Keiser Seahawks
- Catcher / Coach
- Born: May 7, 1970 (age 56) New London, Connecticut, U.S.
- Batted: RightThrew: Right

MLB debut
- April 26, 1995, for the New York Mets

Last MLB appearance
- October 2, 2004, for the Tampa Bay Devil Rays

MLB statistics
- Batting average: .258
- Home runs: 41
- Runs batted in: 188
- Stats at Baseball Reference

Teams
- New York Mets (1995); Cincinnati Reds (1996–1998); Chicago White Sox (1999–2000); Baltimore Orioles (2000–2003); Tampa Bay Devil Rays (2004);

= Brook Fordyce =

American baseball player (born 1970)

Brook Alexander Fordyce (born May 7, 1970) is an American former professional baseball catcher. He played in Major League Baseball (MLB) for the New York Mets, Cincinnati Reds, Chicago White Sox, Baltimore Orioles and the Tampa Bay Devil Rays between 1995 and 2004. He batted and threw right-handed.

During his career, he established himself as a good-hitting catcher. His best year came in 2000 when he played 40 games with the White Sox and 53 games for the Orioles. In that year, he hit .301, 14 home runs, and 49 RBI.

==Early life==
Born in New London, Connecticut, Fordyce is a graduate of Saint Bernard High School in Uncasville, Connecticut. He played high school football and baseball until he injured a nerve in his neck at the age of 16. After recovering from the injury, he focused on baseball.

==Career==
Fordyce was a third-round draft selection of the New York Mets in 1989. He spent the next several years in the minor leagues. Through 1996, he had played in only eight MLB games for the Mets and Cincinnati Reds. He spent parts of the next two seasons in the major leagues with the Reds, until a trade took him to the Chicago White Sox. He played his most complete season for the 1999 White Sox, batting .297 in 105 games.

After being traded from the White Sox to the Orioles in the middle of the 2000 season, Fordyce batted .322 in 53 games with Baltimore. He was the primary starting catcher for the first half of the 2001 season, but struggled offensively.
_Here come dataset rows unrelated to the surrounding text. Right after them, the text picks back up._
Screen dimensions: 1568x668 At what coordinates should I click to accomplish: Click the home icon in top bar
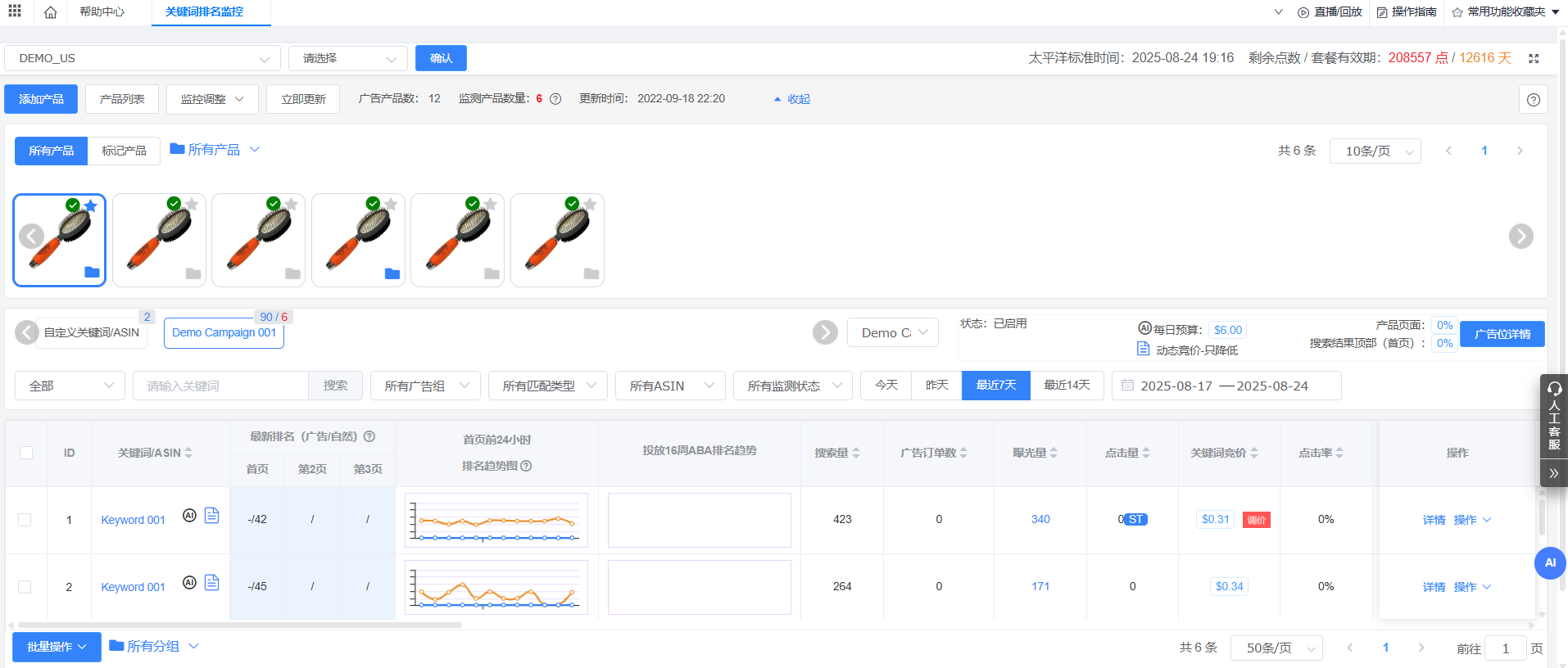coord(51,12)
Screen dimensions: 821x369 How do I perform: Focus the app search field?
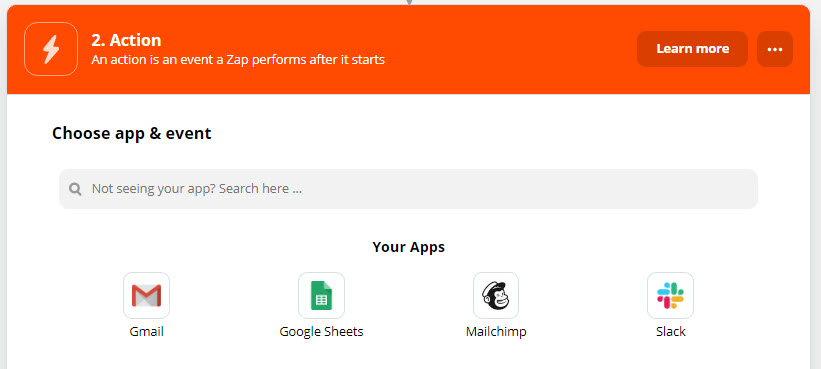click(408, 189)
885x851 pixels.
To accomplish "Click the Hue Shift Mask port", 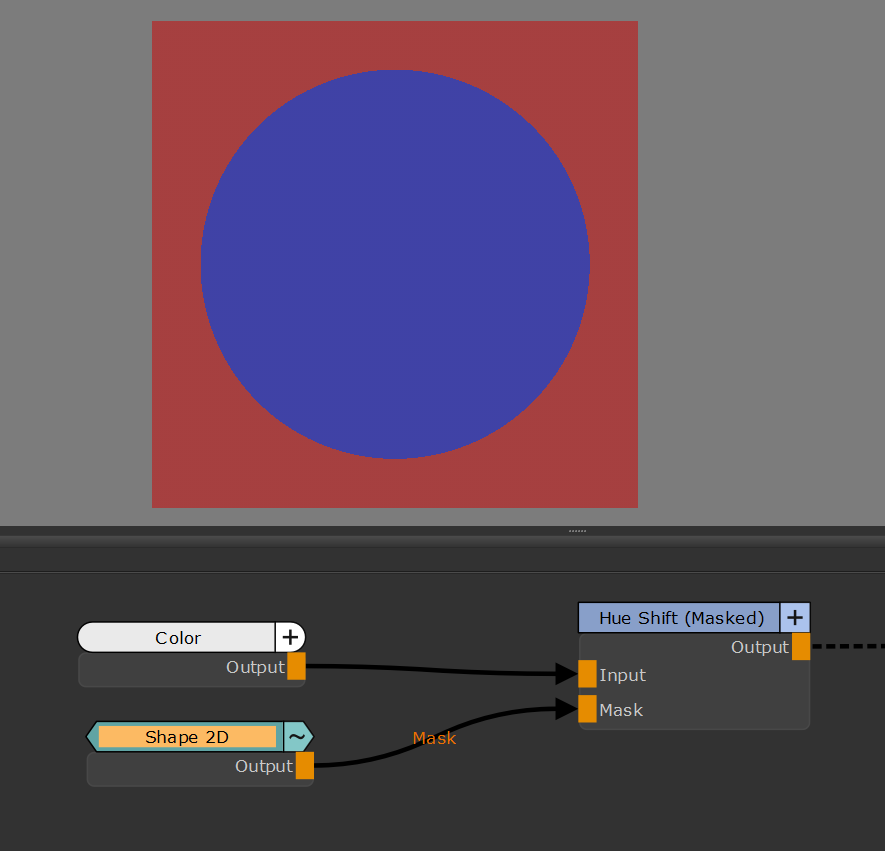I will (587, 709).
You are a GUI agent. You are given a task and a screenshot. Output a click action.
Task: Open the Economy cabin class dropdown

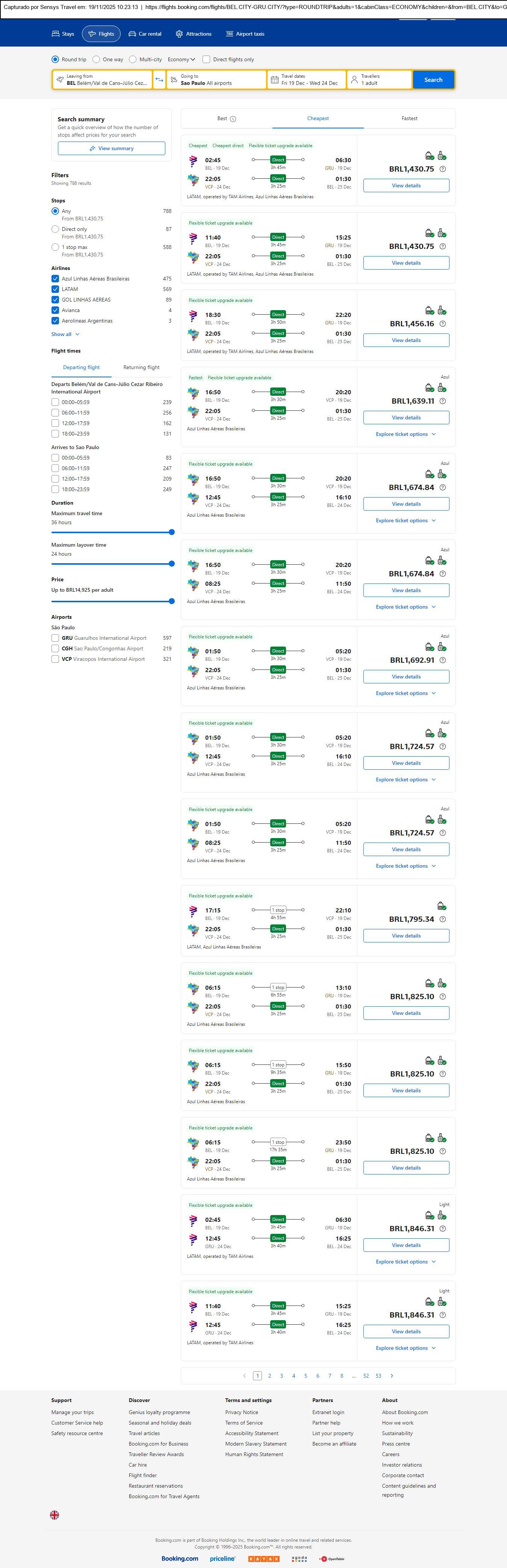[x=181, y=60]
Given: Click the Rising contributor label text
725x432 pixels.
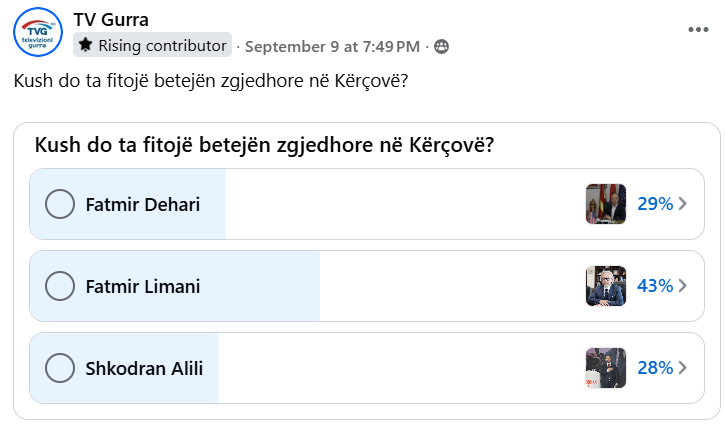Looking at the screenshot, I should click(x=162, y=45).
It took him 21 games to drive in a run, and his batting average never got within 100 points of his performance with the team the previous year. Fordyce did not see as much playing time late in the season, and he finished the 2001 season with a .209 batting average in 95 games. He also had the worst fielding percentage among the league's catchers.

In January 2002, Fordyce was hospitalized with severe bleeding from his gastrointestinal tract, spending several days in intensive care, but he was able to report to spring training on time the next month. Orioles manager Mike Hargrove indicated he was not declaring a number one catcher and said that Fordyce would compete for the job with young prospects Fernando Lunar and Geronimo Gil.

In 2003, Fordyce battled Gil for the starting catching job on the Orioles. Gil had the upper hand leading into the season, but Fordyce played well initially and earned more playing time than expected. In 108 games that year, Fordyce batted .273. He concluded his career with the Tampa Bay Rays in 2004, hitting .205 in 54 games.

==Personal life==
After retiring in 2004, Fordyce opened Frozen Ropes Baseball Academy and established youth teams. In 2011, he went into coaching, and since 2018, he has been the head coach of Keiser University's baseball team.

Fordyce lives in Jensen Beach, Florida, and has three daughters.